When does conduct amount to unlawful sexual harassment in the workplace?
The conduct must usually be made in the course of employment at work, although it can also extend to social work events outside usual working hours (such as Christmas parties, drinks in pubs and social media). It can even apply to completely non- related work environments, if the sexual harassment that has taken place, in turn, has an affect on the work environment. This is more of a grey area, and employers will not automatically be expected to investigate such incidents where they have taken place out of work.
If you were happy for the conduct which you are now complaining about to continue, then it could be argued that the conduct was not “unwanted”. There are exceptions though,for example, where you were in a very junior position and felt compelled to join in with banter or conduct because you felt vulnerable. Also, where you tell the person who is harassing you that they have overstepped the line, and you do no longer wish to be party to it, then this is helpful to any claim you wish to make (see also below in relation to the “banter excuse”).
It is not necessary for the conduct to be physical. For example, it could involve the display of pornographic material on a computer, or leering in a manner that is overtly sexual.
The motive of the harasser is irrelevant- the key issue is the effect on the person who is on the receiving end of the behaviour. Having said that, a tribunal would need to consider the question of “reasonableness”- in other words, whether a reasonable person would have been offended by the conduct in question or if an employee was simply being oversensitive.
What about the banter excuse?
Tribunals have often rejected the notion that “it was only banter” is a justification for sexist remarks. Having said that, if you are willing party to the banter, it would be difficult to then raise a claim. It is not always clear where the line is drawn, but if you make it clear to the person making the comments that he or she has gone too far- this will be more helpful to any claim for harassment.
Are employers liable for the actions of their staff?
The Equality Act says your employer has a duty to stop your work colleagues from harassing you at work. This means that your employer generally is liable for the actions of its staff. As mentioned above, this usually includes sexual harassment which takes place outside the work environment- for example an office party, pub get-together or on social media.
If you are harassed by one of your work colleagues or line manager, you can, in fact, make a claim in the employment tribunal against both your employer and individually against the person who harassed you (although usually, you would just bring the claim against your employer).
If your employers can show they took all reasonable steps to stop its employees from harassing one another, then they may escape liability. For such a defence to be successful, your employer would need to show that they have a well-drafted anti-harassment policy; all employees have been informed about the policy; and that they have been made aware of what they need to do if they believe they are being harassed on any grounds. You would, however, still be able to bring a claim against the harasser personally.
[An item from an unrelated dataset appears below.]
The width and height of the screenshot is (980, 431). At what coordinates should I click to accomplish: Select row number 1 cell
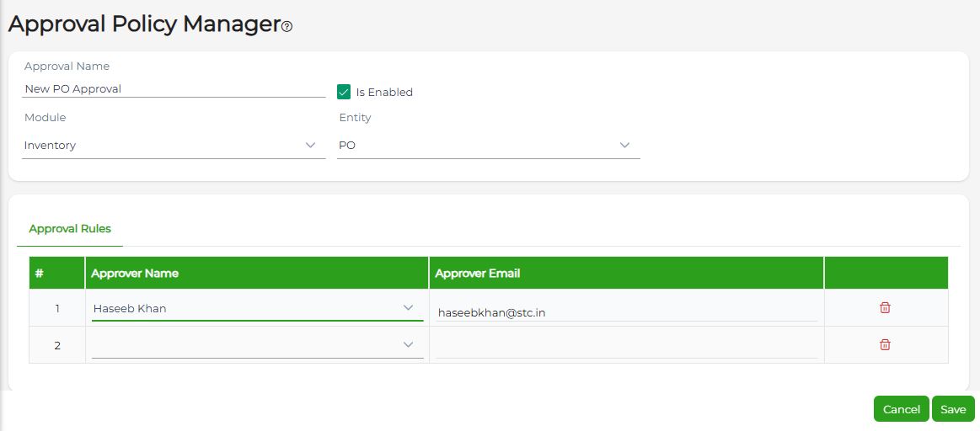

Can I still make a claim if I have remained silent and not raised a complaint?
Yes, you can. The employment tribunals do recognise that your relationship with the person who is harassing may not be your equal( for example, this could be a line manager). It is considered natural that you would be wary about reporting the matter.
Can a single comment which is not repeated amount to sexual harassment?
Yes, it can. Employment tribunals have ruled in favour of many employees on this basis.
What steps can I take if I am the victim of sexual harassment?
- Tell the person to stop if you are able to do so.
- Keep diary entries of what is going on including time, date, location, and retain important evidence like copies of emails, text etc.
- Inform your manager what is happening, or if the treatment is happening by your manger, then you need to inform someone higher up. Alternatively, approach HR or your Trade Union for support.
- If informal procedures are unsuccessful, consider raising a formal grievance, which every employee has the right to do. Your employer will be under a duty to investigate the matters you have raised.
- Take early legal advice about your options.
- Issue a claim in the Employment Tribunal
What are the the time limits for issuing a claim in the Employment Tribunal?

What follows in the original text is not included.